Tras un breve intermedio, llegó el plato fuerte de la jornada: el nuevo estreno de Alicia Alonso con el Ballet Nacional de Cuba. Pocas veces este festival ha tenido tal privilegio. El hecho de que una artista de la talla de Alicia, promotora apasionada de cada una de sus ediciones, proponga cerrar con una coreografía suya, ya es más que un premio al esfuerzo de sus organizadores y un delicado presente a su público más fiel.
Serenata goyesca era el título. Un acto y tres escenas, su estructura. Partiendo de las sugerencias melódicas que le prestara el Concierto serenata para arpa y orquesta del célebre compositor Joaquín Rodrigo, Alonso hilvanó una pequeña fábula sobre el amor y sus escenarios urbanos más pintorescos. En su apoyo acudió Goya. La recreación plástica de una aldea española lograda por el diseñador Erick Grass, siguiendo el pulso del gran pintor en su etapa costumbrista, fue sencillamente magistral. El acabado de los telones y la exaltada policromía de los trajes —si bien parecen más hechos para lucir a la luz del día— denotan cuidado e imaginación. La atmósfera tierna del anochecer vino en forma de faroles. Al tiempo que se encendían, los colores pasaban a tonos suaves, vaporosos. Majas y majos aprovecharon el ambiente para sus citas furtivas. La mañana irrumpió desafiante y la plaza se contagió nuevamente de música y danza.
Es cierto que hay detalles que pueden revisarse para próximas entregas. En lo particular, no me pareció muy necesario que el farolero surcara frenético la escena poco antes del alba. Como también uno se queda con ganas de seguirles los pasos a ese mocerío que celebra sus pasiones al amparo del sol ardiente. El jolgorio se diluye demasiado pronto.

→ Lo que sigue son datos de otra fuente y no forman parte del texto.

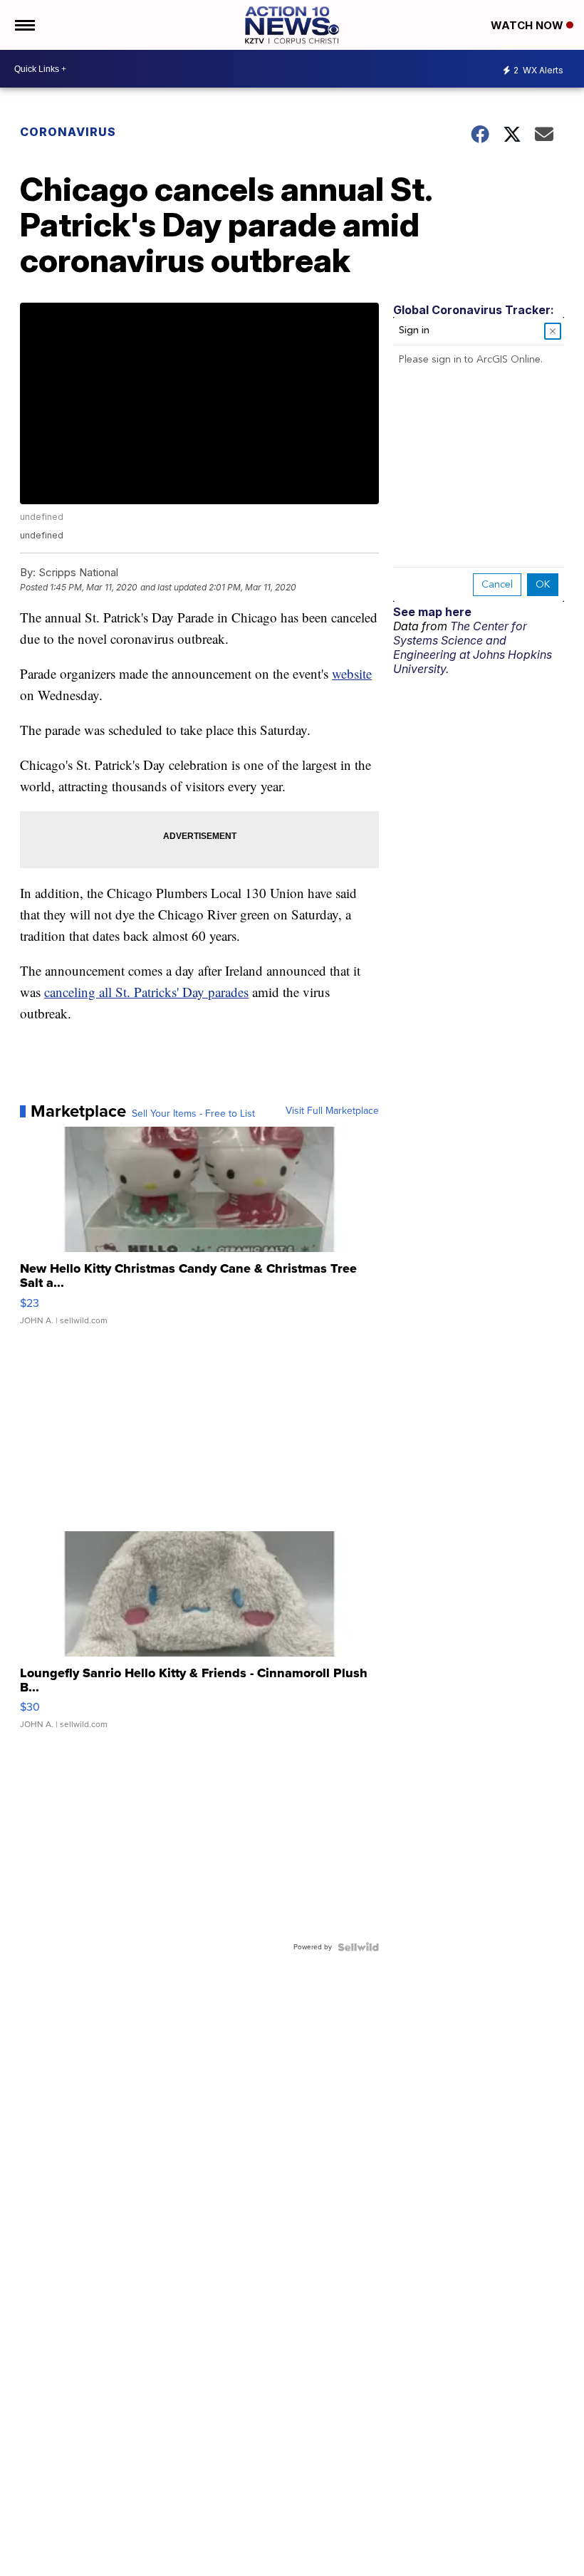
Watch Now (528, 25)
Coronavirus (68, 132)
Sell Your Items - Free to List (193, 1114)
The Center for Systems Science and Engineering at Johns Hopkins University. (472, 647)
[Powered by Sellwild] (358, 1947)
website (352, 673)
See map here (432, 612)
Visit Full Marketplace (332, 1111)
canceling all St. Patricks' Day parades (146, 992)
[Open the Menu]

Pero ello no hace mella significativa en una pieza que propone, por encima de remilgos vanguardistas, ilustrar con buen gusto una partitura sublime, llena de acordes majestuosos. Allí está la mano de una coreógrafa que sabe como pocas armar composiciones brillantes, armónicas y atractivas; allí está desplegado su ingenio a la hora de darle a cada intérprete un motivo, una historia que contar. Bailarines muy jóvenes asumieron el reto con holgura y encanto, y eso se agradece siempre.
La Huella de España volvió a conquistarnos.